Kadonsky v. Lee

Citation452 N.J.Super. 198,172 A.3d 1090
Decision Date31 October 2017
Docket NumberDOCKET NO. A–3324–14T4
Parties Steven KADONSKY, Appellant, v. Steve C. LEE, Acting Director of the Division of Consumer Affairs, Respondent.
CourtNew Jersey Superior Court – Appellate Division

Joseph L. Linares argued the cause for appellant (Walsh Pizzi O'Reilly Falanga LLP, attorneys; Marc D. Haefner, Selina M. Ellis and Mr. Linares, on the briefs).

Jodi C. Krugman, Deputy Attorney General, argued the cause for respondent (Christopher S. Porrino, Attorney General, attorney; Andrea M. Silkowitz, Assistant Attorney General, of counsel; Ms.
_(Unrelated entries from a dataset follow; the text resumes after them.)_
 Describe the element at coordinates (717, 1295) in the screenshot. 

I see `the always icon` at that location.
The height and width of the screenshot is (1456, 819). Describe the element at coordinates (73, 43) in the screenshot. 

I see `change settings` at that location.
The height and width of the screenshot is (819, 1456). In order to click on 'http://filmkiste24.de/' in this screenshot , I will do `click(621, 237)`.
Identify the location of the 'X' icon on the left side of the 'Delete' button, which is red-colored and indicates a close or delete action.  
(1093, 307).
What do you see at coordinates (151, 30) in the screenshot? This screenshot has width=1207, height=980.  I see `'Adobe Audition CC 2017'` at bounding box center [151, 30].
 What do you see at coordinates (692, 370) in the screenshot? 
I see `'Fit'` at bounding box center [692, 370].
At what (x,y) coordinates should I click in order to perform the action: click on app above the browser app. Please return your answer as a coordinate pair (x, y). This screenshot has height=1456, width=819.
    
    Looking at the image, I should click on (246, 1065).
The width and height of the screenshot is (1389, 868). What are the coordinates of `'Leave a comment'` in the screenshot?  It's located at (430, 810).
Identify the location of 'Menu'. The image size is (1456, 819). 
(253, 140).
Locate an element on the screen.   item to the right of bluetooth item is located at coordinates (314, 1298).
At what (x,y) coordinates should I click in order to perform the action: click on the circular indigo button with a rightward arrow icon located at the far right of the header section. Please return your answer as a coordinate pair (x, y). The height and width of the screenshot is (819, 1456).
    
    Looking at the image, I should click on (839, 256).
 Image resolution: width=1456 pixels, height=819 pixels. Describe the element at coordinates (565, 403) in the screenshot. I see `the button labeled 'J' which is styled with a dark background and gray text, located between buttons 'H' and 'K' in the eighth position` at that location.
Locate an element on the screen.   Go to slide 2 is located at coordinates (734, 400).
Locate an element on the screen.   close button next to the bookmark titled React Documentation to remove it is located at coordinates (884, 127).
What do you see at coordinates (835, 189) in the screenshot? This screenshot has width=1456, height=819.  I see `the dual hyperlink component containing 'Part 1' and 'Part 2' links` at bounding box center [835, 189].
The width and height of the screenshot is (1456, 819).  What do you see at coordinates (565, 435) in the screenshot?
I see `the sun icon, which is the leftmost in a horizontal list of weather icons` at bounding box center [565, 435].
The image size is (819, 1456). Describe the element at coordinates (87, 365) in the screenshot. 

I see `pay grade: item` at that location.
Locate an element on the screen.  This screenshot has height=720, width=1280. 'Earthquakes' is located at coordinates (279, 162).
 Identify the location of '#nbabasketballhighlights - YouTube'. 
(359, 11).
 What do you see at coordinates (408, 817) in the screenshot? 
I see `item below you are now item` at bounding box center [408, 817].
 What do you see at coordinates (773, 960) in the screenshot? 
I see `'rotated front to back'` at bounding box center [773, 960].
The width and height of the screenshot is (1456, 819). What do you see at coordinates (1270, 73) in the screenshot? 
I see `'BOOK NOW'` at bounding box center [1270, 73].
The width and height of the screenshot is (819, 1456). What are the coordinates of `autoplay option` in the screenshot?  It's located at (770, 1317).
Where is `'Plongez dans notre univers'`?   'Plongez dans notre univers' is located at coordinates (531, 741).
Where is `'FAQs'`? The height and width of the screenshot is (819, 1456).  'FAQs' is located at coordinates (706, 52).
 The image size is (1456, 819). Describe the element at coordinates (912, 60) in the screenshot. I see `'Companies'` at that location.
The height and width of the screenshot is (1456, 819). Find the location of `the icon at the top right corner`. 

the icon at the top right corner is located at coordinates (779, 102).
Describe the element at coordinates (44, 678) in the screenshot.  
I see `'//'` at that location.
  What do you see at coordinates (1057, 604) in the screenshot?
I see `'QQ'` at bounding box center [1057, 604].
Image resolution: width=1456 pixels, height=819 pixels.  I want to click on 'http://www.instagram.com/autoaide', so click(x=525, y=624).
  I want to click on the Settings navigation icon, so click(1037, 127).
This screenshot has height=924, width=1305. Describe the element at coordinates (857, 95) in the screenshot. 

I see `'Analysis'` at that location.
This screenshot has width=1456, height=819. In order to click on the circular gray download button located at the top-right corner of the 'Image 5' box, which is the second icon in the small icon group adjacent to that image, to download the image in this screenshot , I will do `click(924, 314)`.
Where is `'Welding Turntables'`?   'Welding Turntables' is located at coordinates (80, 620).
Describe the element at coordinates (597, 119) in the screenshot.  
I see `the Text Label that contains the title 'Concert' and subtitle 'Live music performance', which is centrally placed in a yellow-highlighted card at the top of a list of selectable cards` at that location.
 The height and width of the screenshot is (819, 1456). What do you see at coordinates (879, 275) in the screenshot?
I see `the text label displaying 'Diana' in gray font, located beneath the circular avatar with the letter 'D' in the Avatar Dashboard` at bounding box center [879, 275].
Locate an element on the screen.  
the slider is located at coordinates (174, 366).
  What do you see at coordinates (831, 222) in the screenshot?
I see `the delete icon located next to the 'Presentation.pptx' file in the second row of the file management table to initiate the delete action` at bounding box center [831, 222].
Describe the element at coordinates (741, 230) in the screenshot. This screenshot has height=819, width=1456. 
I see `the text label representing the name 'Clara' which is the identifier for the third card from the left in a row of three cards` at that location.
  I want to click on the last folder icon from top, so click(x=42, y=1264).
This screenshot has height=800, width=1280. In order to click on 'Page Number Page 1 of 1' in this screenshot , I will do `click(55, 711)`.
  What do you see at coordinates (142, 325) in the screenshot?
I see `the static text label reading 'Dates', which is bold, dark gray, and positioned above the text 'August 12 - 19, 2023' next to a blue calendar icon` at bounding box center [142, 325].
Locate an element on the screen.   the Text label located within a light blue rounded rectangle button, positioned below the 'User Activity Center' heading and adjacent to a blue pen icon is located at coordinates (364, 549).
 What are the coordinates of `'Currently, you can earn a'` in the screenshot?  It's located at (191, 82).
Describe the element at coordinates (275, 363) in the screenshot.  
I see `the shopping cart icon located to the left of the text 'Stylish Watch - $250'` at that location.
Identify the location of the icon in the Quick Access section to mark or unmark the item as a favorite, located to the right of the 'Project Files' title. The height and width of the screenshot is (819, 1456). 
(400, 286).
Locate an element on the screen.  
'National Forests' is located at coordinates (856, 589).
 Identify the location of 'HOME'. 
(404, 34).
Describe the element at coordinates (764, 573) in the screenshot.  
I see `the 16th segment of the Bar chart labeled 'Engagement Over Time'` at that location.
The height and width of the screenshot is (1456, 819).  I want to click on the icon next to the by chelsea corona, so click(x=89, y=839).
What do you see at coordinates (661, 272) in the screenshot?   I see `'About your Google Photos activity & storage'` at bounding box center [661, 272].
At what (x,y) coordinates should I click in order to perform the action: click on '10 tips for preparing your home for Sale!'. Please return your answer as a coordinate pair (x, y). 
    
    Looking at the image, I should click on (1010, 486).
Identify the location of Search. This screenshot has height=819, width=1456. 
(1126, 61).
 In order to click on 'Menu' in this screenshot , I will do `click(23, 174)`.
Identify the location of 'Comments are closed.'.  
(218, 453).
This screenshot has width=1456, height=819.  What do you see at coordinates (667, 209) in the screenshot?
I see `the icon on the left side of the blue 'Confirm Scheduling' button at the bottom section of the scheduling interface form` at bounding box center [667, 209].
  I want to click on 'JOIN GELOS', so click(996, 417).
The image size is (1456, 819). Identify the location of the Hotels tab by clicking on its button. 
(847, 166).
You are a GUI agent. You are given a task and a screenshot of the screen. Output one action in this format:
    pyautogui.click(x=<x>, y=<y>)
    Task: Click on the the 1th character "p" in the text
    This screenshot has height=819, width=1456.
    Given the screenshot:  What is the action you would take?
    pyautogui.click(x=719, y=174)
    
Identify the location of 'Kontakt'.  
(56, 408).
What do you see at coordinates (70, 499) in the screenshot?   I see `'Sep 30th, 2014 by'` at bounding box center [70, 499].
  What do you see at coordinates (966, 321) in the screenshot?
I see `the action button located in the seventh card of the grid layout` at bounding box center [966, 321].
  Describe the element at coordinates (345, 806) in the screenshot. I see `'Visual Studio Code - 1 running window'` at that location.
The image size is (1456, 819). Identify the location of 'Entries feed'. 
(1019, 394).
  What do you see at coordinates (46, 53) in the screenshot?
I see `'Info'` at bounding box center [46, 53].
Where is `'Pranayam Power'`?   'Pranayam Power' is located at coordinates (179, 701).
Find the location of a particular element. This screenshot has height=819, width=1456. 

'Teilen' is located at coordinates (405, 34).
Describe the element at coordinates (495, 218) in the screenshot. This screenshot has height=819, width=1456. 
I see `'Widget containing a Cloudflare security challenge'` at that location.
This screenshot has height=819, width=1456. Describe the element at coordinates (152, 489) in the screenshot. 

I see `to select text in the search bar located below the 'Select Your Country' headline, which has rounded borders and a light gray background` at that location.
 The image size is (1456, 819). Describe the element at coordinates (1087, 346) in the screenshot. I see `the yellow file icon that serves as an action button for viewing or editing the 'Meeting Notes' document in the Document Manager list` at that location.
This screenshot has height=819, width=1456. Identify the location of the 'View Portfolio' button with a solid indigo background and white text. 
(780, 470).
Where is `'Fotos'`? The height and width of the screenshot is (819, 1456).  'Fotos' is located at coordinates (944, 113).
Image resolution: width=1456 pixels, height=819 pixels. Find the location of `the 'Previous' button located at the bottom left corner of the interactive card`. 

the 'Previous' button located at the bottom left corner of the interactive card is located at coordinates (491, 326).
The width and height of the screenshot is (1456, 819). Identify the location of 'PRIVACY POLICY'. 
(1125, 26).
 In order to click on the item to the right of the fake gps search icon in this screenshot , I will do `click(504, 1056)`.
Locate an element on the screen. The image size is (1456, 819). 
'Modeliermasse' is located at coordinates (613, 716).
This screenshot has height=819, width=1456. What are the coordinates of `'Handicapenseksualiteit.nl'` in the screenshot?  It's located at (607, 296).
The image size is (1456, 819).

Krugman, on the brief).

Barbour & Associates, LLC, attorneys for amicus curiae, L.B. on behalf of G.B. (Roger A. Barbour, on the brief).

Before Judges Messano, Espinosa, and Guadagno (Judge Espinosa dissenting).

The opinion of the court was delivered by GUADAGNO, J.A.D. (retired and temporarily assigned on recall).

In January 2014, Steven Kadonsky, an inmate serving a sentence for marijuana trafficking,1 filed a petition with the Director of the Division of Consumer Affairs (Division) seeking to have marijuana rescheduled from a Schedule I controlled dangerous substance to Schedule IV.2 Kadonsky argued that because the Legislature determined that marijuana had "a beneficial use ... in treating or alleviating the pain or other symptoms associated with certain debilitating medical conditions" when it passed the New Jersey Compassionate Use Medical Marijuana Act (CUMMA), N.J.S.A. 24:6I–1 to –16, in 2010, marijuana no longer satisfied one of the requirements for inclusion in Schedule I, that the substance "has no accepted medical use in treatment," N.J.S.A. 24:21–5(a).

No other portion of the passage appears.